Un scientifique russe, Yuri A Mochanov a trouvé des outils en pierre en Sibérie, et ceux-ci, selon lui, indiquent qu’il y avait des colonies de H erectus même dans cette région inhospitalière (voir encadré).
Mort en Asie
Bien que le péripatéticien H erectus ait pu parcourir le monde plus tôt qu’on ne le pensait, Swisher affirme qu’il a fini par s’éteindre en Asie. Selon lui, l’homme moderne – Homo sapiens – a évolué à partir de l’H erectus en Afrique, puis a colonisé le reste du monde.
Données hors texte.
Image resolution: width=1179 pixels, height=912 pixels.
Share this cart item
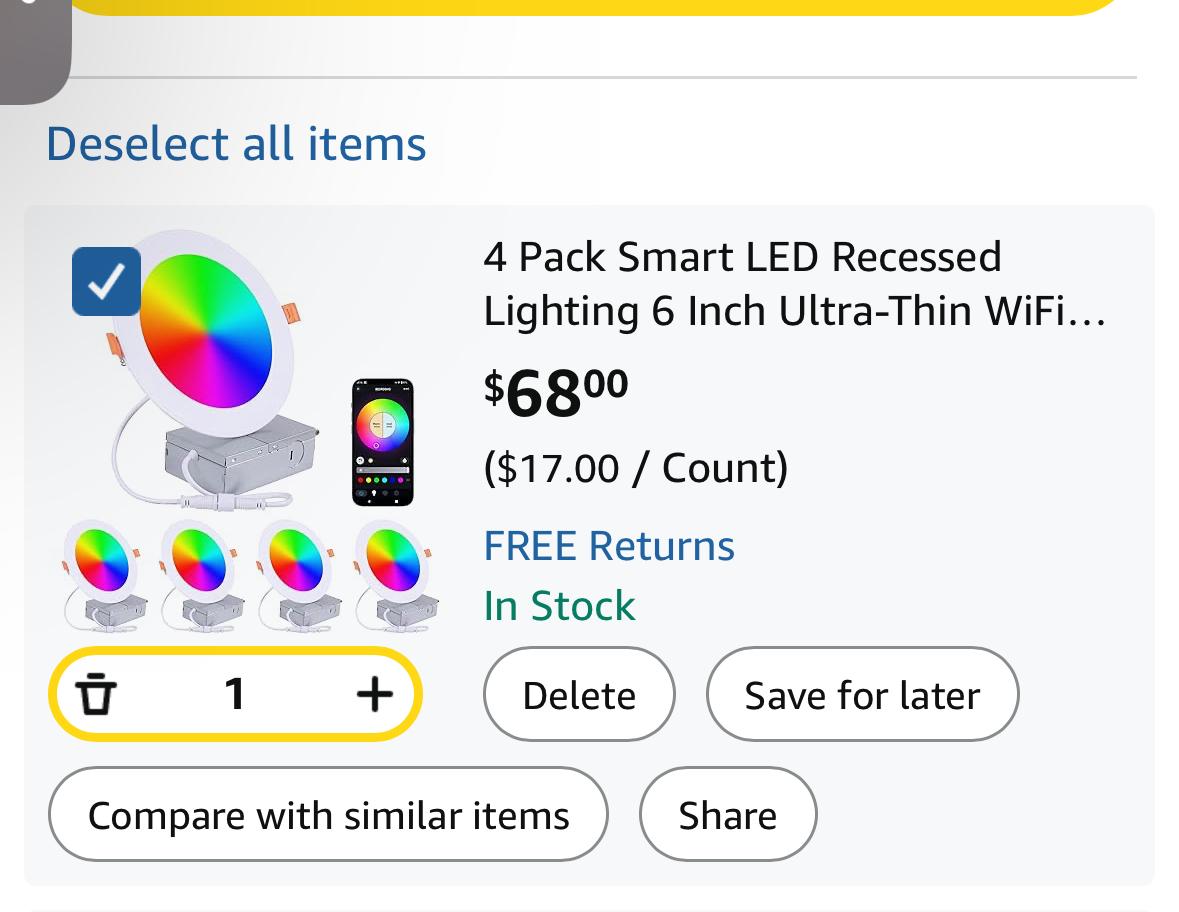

Il soutient que si les H erectus africains et asiatiques ont été séparés pendant près d’un million d’années, il est pratiquement impossible qu’ils aient tous deux évolué vers la même espèce — H sapiens.
Mais une analyse récente d’un fossile provenant de Chine apporte un soutien à la théorie rivale, qui prétend que les humains modernes ont évolué simultanément dans plusieurs parties du monde. Cela a été possible parce que de nombreux mouvements complexes ont permis le métissage. Le plus ancien crâne de H sapiens en Chine a été découvert en 1984. Cela indique, selon les archéologues chinois, que l’homme moderne et son ancêtre, H erectus, ont pu exister côte à côte.
Une autre possibilité encore est que H erectus n’ait jamais quitté l’Afrique du tout. Peut-être s’agit-il d’un ancêtre encore plus ancien, comme l’Australopithèque ou l’Homo habilis, qui s’est déplacé hors d’Afrique, puis a évolué en H erectus en Asie.